Tra gli anni Sessanta e Settanta, negli Stati Uniti il professor George Gerbner studiò gli effetti della televisione sul grande pubblico per capire fino a che punto può omologare e influenzare le persone. Non trovò evidenze immediate ma formulò la ‘teoria della coltivazione’, secondo cui la TV è in grado nel lungo periodo di modellare la nostra percezione della realtà, facendoci desiderare un mondo più simile a quello che vediamo sullo schermo.
La teoria parte da un presupposto molto preciso: essendo un media di massa e monodirezionale, la TV parla a un pubblico passivo, che non può avere alcuna forma di interazione con l’emittente del messaggio. L’arrivo del web 2.0 e dei social ha cambiato il paradigma e aperto finalmente la strada a un utente attivo, che può navigare, creare e distribuire i propri contenuti, commentare e partecipare alla conversazione.
Ma siamo davvero di fronte a un utente attivo? Non esattamente.
In linea teorica, l’utente avrebbe gli strumenti per accedere a una quantità di informazioni ben più ampia di quella disponibile ai tempi di Gerbner, potrebbe confrontare fonti diverse, usare il senso critico per costruire una propria visione del mondo. In pratica, l’utente oggi tende a essere ancora più passivo nella fruizione e nell’elaborazione delle notizie – e questo accade per due ragioni principali.

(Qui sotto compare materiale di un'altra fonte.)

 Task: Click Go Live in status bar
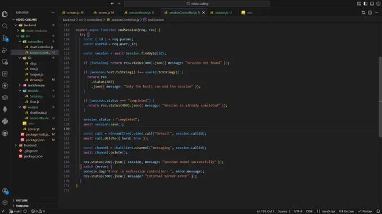347,211
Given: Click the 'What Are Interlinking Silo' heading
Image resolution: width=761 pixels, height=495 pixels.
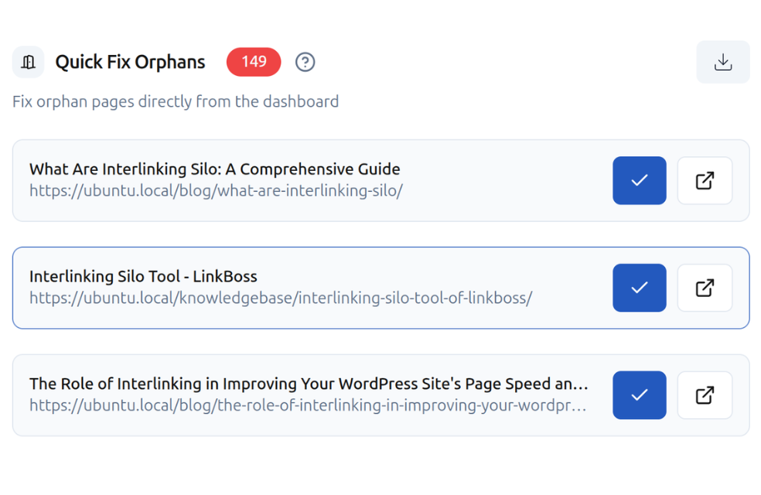Looking at the screenshot, I should click(214, 169).
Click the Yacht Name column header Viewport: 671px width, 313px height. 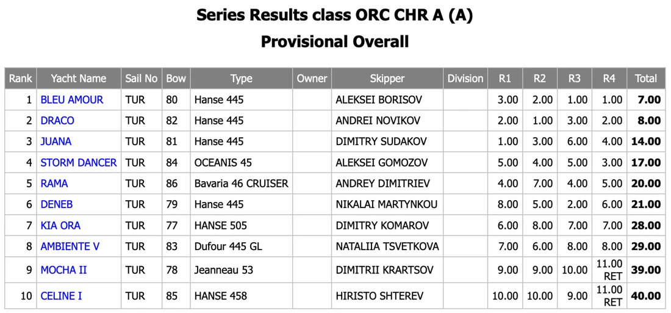coord(79,78)
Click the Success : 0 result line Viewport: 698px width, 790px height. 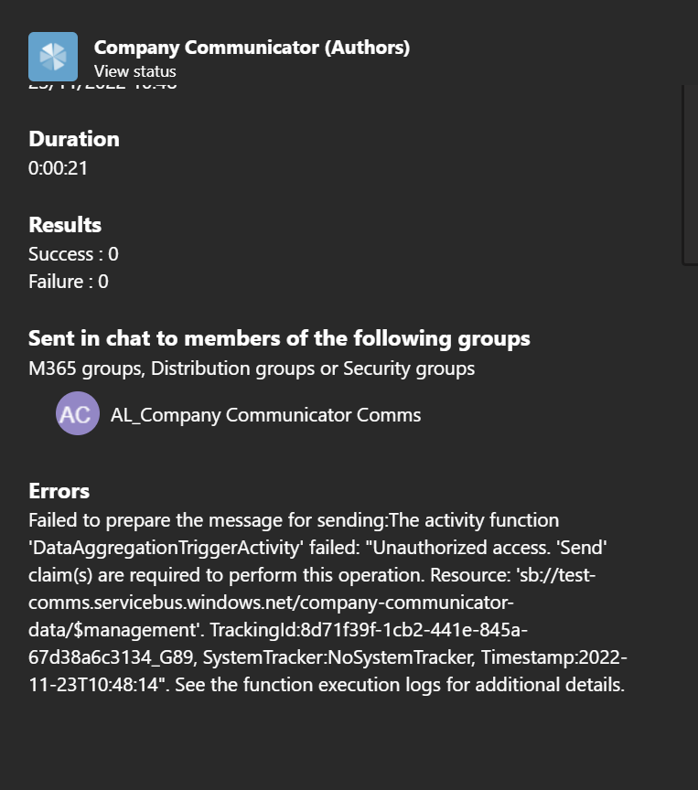coord(73,253)
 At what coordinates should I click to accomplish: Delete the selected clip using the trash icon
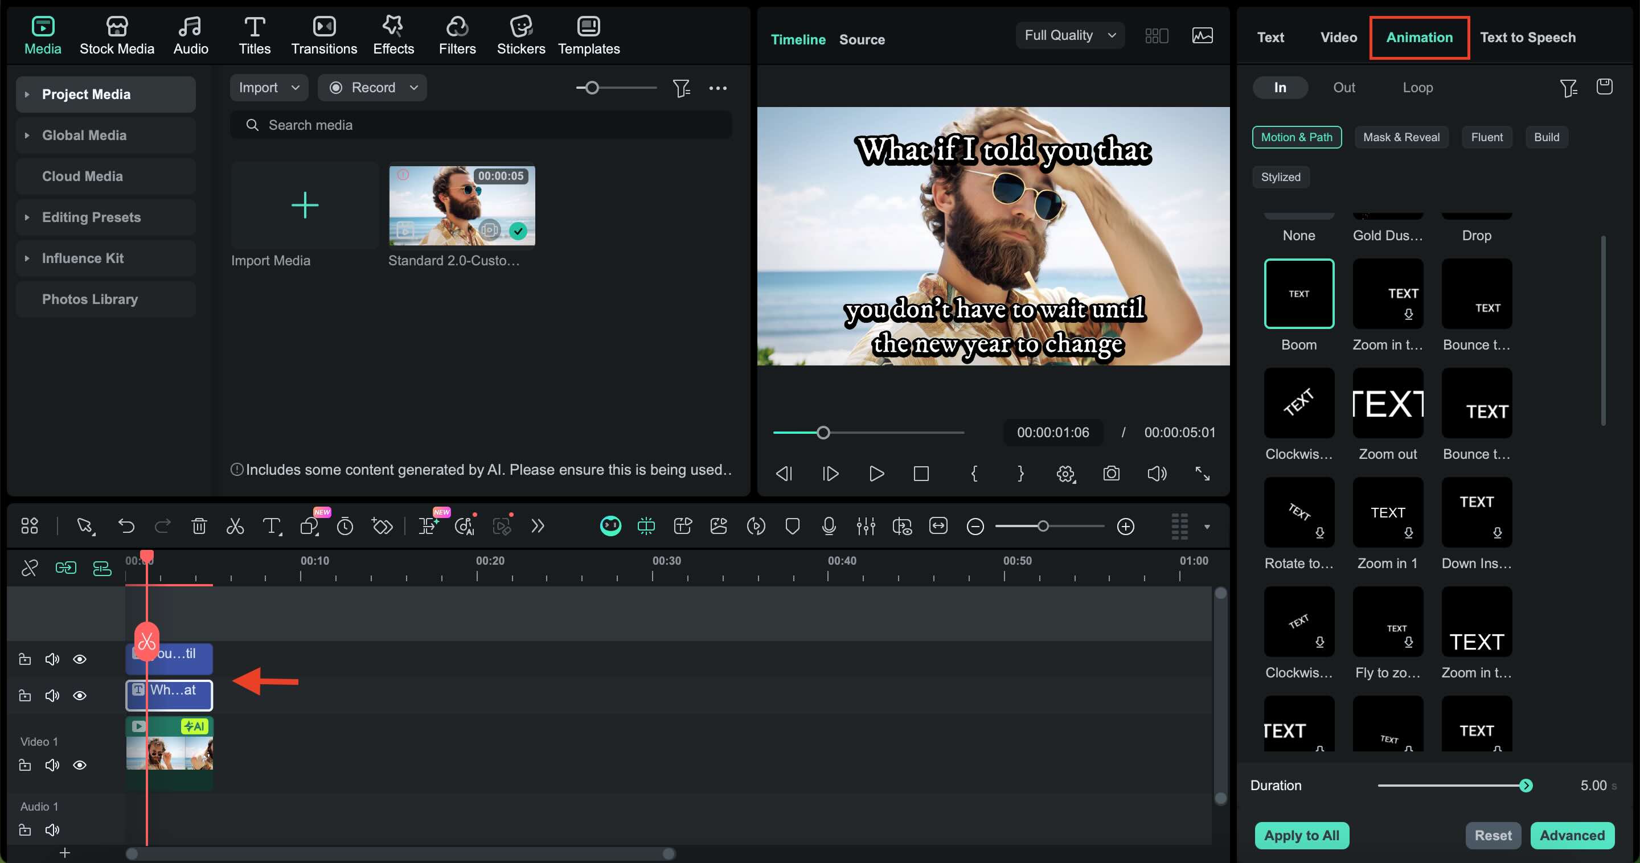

Intanto perché i contenuti disponibili online sono troppi e le persone, complice anche la bulimia di informazione legata alla pandemia, hanno perso interesse per le notizie. L’acquisto e la lettura dei giornali di carta sono in continuo calo, ma anche i siti di news hanno più di una difficoltà. Secondo l’ultimo rapporto del Reuters Institute for the Study of Journalism, solo 1 persona su 4 accede direttamente ai portali o le app dei giornali, la larga maggioranza si imbatte nelle notizie riportate dai social o mentre cerca qualcosa online.
“Prima erano le persone che andavano a cercare le notizie, ora sono le notizie che vanno a cercare le persone”, ha ben sintetizzato Giulia Balducci, responsabile dei canali social de Il Post in una recente Lezione sul giornalismo. Lo stesso Reuters Institute conferma che il 56% degli utenti Facebook vede scorrere articoli e video notizie mentre si trova sulla piattaforma per altre ragioni.
L’utente è quindi più passivo perché le notizie arrivano mentre sta facendo altro, dunque non è particolarmente interessato e non presta troppa attenzione (a meno che non sia qualcosa di sensazionale con un titolo clickbait, ma questa è un’altra storia).
Non solo. Se il consumo di informazione tende a essere casuale, dobbiamo ricordare che le notizie dai social non capitano a caso. Entrano infatti in gioco gli algoritmi, che scelgono quello che vediamo sul web e i social e ci propongono contenuti sempre più vicini alle nostre convinzioni, abitudini, desideri e persino emozioni. L’utente è passivo anche perché tende a chiudersi in una filter bubble, in cui le opinioni sono polarizzate e pericolosamente aderenti a quello con cui già siamo d’accordo.
La trappola della disinformazione è in agguato. E l’idea di un utente attivo e consapevole si è – ahinoi – rivelata un’illusione. Si può invertire la rotta?
“Su base collettiva ci può essere una presa di coscienza propedeutica a innescare una maggiore attenzione e azioni più concrete in difesa della buona informazione, ma se il nostro obiettivo è migliorare il nostro habitat informativo e contrastare quotidianamente la disinformazione questo non può che essere un impegno individuale”, ha scritto Matteo Grandi presentando il suo saggio La verità non ci piace abbastanza. “Se vogliamo essere davvero informati dobbiamo diventare o tornare a essere fruitori attivi: cercando, dubitando, verificando”.